||This article needs additional citations for verification. (September 2010)
A reading campaign in East Timor
. The message reads, in Portuguese and Tetum
: "Read books! Books are open windows to the world".
A Lusophone (or lusophone) is someone who speaks the Portuguese language either as a native speaker, as an additional language, or as a learner. As an adjective, it means "Portuguese-speaking". The word itself is derived from the name of the ancient Roman province of Lusitania, which covered most of modern-day Portugal.
Lusophone countries include Angola, Brazil, Cape Verde, East Timor, Equatorial Guinea, Guinea-Bissau, Mozambique, Portugal, São Tomé and Príncipe, and the Chinese Special Administrative Region (SAR) of Macau. The Community of Portuguese Language Countries is an international organization consisting of the eight independent countries where Portuguese is an official language. These countries are also referred to as the "Lusosphere". Some linguists argue that Galicia is also part of the Lusosphere.
Diaspora communities in the United States, Canada, Venezuela, South Africa and Western Europe are also important centers for the Portuguese language, as well as an often hybrid or bilingual Lusophone migrant culture.

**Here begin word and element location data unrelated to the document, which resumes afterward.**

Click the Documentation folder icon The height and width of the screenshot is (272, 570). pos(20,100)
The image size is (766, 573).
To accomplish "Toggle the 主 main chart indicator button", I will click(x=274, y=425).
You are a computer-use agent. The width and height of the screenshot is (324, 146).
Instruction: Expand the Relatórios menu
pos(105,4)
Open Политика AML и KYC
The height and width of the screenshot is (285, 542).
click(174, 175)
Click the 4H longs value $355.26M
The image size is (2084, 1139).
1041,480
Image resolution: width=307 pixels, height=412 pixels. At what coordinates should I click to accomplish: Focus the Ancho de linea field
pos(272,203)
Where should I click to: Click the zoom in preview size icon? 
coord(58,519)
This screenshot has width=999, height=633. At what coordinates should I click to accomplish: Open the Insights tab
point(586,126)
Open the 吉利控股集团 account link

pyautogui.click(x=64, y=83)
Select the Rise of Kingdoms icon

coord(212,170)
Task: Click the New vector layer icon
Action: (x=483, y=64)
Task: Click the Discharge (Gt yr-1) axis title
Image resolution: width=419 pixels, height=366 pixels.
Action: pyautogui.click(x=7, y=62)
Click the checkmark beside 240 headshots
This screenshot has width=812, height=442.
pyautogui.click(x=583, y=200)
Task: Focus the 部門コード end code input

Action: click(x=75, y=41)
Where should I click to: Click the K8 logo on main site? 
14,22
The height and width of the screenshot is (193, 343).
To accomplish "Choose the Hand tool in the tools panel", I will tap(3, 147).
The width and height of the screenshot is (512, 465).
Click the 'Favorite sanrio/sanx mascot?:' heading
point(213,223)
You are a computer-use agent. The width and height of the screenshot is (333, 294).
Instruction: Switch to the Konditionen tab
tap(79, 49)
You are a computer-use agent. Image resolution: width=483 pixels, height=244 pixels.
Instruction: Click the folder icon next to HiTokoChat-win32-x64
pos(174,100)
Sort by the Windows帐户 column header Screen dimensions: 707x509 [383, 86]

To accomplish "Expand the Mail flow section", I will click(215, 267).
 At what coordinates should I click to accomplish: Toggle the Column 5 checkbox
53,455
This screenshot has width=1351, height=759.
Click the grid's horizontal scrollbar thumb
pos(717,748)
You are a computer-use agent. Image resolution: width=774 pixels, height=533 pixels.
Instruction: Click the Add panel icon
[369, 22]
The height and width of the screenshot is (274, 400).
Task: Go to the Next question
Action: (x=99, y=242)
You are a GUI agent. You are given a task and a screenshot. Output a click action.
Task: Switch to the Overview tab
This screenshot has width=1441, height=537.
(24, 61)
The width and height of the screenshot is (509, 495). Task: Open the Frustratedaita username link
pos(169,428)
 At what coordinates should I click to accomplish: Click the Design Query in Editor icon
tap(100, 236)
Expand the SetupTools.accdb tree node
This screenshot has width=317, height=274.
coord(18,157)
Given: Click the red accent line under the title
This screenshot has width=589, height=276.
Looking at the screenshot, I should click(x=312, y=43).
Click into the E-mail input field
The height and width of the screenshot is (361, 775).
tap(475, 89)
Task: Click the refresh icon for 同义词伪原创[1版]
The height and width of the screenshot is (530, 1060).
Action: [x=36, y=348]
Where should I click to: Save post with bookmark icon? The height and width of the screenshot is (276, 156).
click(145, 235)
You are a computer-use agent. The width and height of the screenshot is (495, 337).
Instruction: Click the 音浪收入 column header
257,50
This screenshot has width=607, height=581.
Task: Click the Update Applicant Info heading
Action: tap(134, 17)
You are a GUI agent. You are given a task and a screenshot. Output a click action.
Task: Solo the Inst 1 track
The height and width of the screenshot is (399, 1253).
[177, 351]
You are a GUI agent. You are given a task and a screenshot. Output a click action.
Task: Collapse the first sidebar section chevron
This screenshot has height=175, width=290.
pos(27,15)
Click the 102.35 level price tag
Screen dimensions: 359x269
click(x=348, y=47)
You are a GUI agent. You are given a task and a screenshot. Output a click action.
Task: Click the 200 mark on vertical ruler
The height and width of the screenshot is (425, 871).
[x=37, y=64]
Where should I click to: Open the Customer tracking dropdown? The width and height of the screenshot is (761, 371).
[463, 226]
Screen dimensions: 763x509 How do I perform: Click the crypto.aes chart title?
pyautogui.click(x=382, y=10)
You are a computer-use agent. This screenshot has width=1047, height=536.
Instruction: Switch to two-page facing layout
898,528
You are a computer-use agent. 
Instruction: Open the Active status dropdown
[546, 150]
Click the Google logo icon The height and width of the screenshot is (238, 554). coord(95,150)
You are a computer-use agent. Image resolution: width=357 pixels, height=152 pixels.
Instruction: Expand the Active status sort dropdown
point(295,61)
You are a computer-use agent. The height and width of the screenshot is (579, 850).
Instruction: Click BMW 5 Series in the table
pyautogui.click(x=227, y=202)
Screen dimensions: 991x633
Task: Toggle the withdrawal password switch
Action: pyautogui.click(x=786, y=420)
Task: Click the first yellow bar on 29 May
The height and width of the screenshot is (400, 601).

The notion of "Lusophonic" reaches beyond the dictionary definition of "Portuguese speaker". It extends to people who are culturally and linguistically linked to Portugal, either historically or by choice. The term does not have an ethnic connotation, in that a Lusophone may not have any Portuguese ancestry at all. The Lusophone world is mainly a legacy of the Portuguese empire, although Portuguese diaspora communities have also played a role in spreading the Portuguese language and Portuguese culture. Even after the empire's collapse, the corresponding countries continue to exhibit both cultural and political affinities and a broad cultural diversity, expressed in the existence of the Community of Portuguese Speaking Countries, created in 1996.